Не было среди этих претендентов похожих ни на Олега, ни на Буланкина. Лена, конечно, понимала, что это неправильно — искать похожих. И к непохожести была готова. Но… Все равно не могла она примириться с недостаточностью ума. Или, тем более, с недостаточностью души. И то и другое должно было быть в порядке. Как у Олега. Или как у Буланкина. А иначе — никак.
И Лена продолжала жить с мамой. Хотя это как раз и могло стать главной причиной того, чтобы выйти за кого угодно. Но не стало. Причин не связывать свою судьбу с очередным кандидатом в мужья почему-то всегда оказывалось больше. А шансов не остаться одной — все меньше. Меньше с каждым годом. Так по привычке считали окружающие, хотя прекрасно видели и понимали, что к Лене это никак не может относиться, ведь она почему-то совершенно не менялась, а если и менялась, то только в лучшую сторону. Это действительно было странно. И могло объясняться, наверное, только тем, что так судьба компенсировала ее потери — сохранением молодости и красоты.
Лена Турбина и внутренне почти не изменилась, оставаясь по-прежнему в чем-то максималисткой, в чем-то — непротивленкой. И ее похожие на больших задумчивых рыбок глаза цвета кофе с молоком продолжали смотреть на мир доверчиво и внимательно.
Но я сказала, «почти не изменилась».
А с вами случалось такое? Просыпаешься среди ночи, когда еще спать да спать. Просыпаешься от тоски, которая сначала накрыла тебя во сне, а потом вытащила в явь, чтобы окончательно добить, измучить, расплющить и чтобы уже — никакого сна. А только она, эта черная тоска, гораздо чернее ночи, потому что ночь хоть чем-то подсвечивается: луной, звездами или снегом. Или случайно уцелевшим фонарем, или одиноко горящим окошком в доме напротив, или фарами проехавшей машины. А тоска… Тоска не подсвечивается ничем. Она черна, как квадрат Малевича, и так же, как этот квадрат, мучит своей густой беспросветностью, молчаливой тупостью и необъяснимой непререкаемой властью. Она поглощает тебя без остатка нет надежды освободиться, вырваться, вернуться в ночь, которая, наверное, уже совсем посветлела, стала ближе, добрее и вот-вот уступит место спасительному рассвету.
Но вернуться не получается. И рассвет — без тебя, и день без тебя.
Если с вами такого не случалось, вы — счастливые люди. А вот Лена наша подобное испытывала.
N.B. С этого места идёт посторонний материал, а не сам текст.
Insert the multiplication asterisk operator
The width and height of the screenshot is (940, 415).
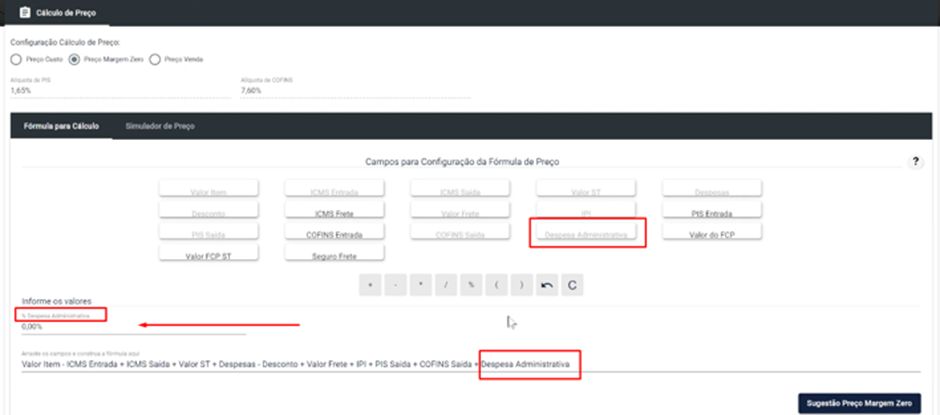tap(421, 285)

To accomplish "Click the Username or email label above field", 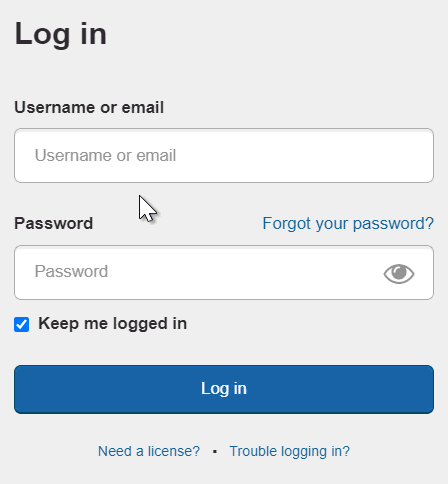I will (x=89, y=107).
Тоска была от всего, что происходило вокруг, — от всеобщей нищеты, от Чечни, от подростков на улице с тупо-агрессивными физиономиями, от чьего-то вольно или невольно взятого, но явного курса (да, и такими категориями мыслила иногда Лена) на дебилизацию общества… А может, тоска была от одиночества? И от него, конечно, тоже.
Лена вставала, шла на работу, что-то делала, что-то кому-то отвечала… И только мама и Ольгунчик знали и чувствовали, что Лена — с Малевичем, в его неразумном глухом квадрате. И что надо подождать день, два, три — пока чернота отпустит ее. Отпустит сама, без чужого вмешательства.